## Task brief
List every speaker named in the Glacier National Park conference announcement below.

Saturday, July 25, 2009

KIIPIPPOISTOYI: A HUNDRED WINTERS

kiipippoistoyi
100 Winters -- Kiipippo (100) stoyi (winter) -- as in 100 years ago.

A HISTORY CONFERENCE ADDRESSING THE CREATION OF GLACIER NATIONAL PARK AND THE BLACKFEET
Friday, August 21, 2009
10am to 4pm
Cuts Wood School, Browning, MT
Free and open to the public.

SPEAKERS INCLUDE:

Shawn Bailey, Ph.D. student, Department of History, University of Montana. Mr. Bailey will discuss how the effort to create Glacier National Park included a class struggle between a small group of wealthy, upper-class, East-coast conservationists and lower-class, local Montana citizens who relied on the natural resources of the western lands of Glacier for subsistence.

David R.M. Beck, Professor of Native American Studies, at the University of Montana, will discuss how the Great Northern Railroad utilized the newly created Glacier National Park and the Blackfeet it employed to both market for the creation of new towns and settlements along its railroad and to promote tourism in the Park at the United States Land Shows of 1912 and 1913 in Chicago.

Joe Gone (GrosVentre), Assistant Professor of Psychology and American Culture, University of Michigan, will discuss how Native Americans suffer disproportionately from higher degrees of psychological distress. Many professionals associate this distress with historical trauma which originates from depredations of past colonial subjugation and historical experiences of colonization.

Louis S. Warren, W. Turrentine Jackson Professor of Western U.S. History, University of California at Davis, and the author of “The Hunter’s Game: Poacher’s and Conservationists in 20th Century America” will discuss the part of the history of the contentious relationship between Glacier National Park and the Blackfeet.

For much more information and background, go to http://www.saokioheritage.com

“Saokio is a Blackfeet term that describes the prairies as a space that is large, open and flat. At one time the Blackfeet called themselves the Saokio-tapi or the prairie people. On the prairies they used their creativity to change this wide open space into a unique place.

## Dataset section
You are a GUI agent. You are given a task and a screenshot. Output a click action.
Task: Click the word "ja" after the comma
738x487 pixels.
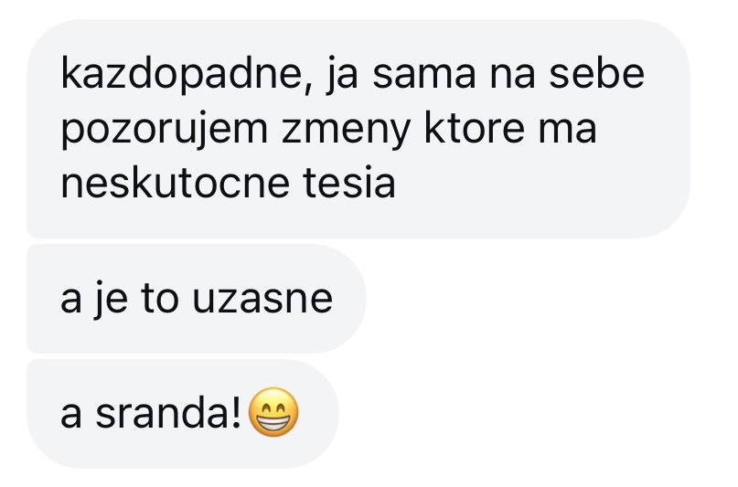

## Exercise response
Shawn Bailey, David R.M. Beck, Joe Gone, Louis S. Warren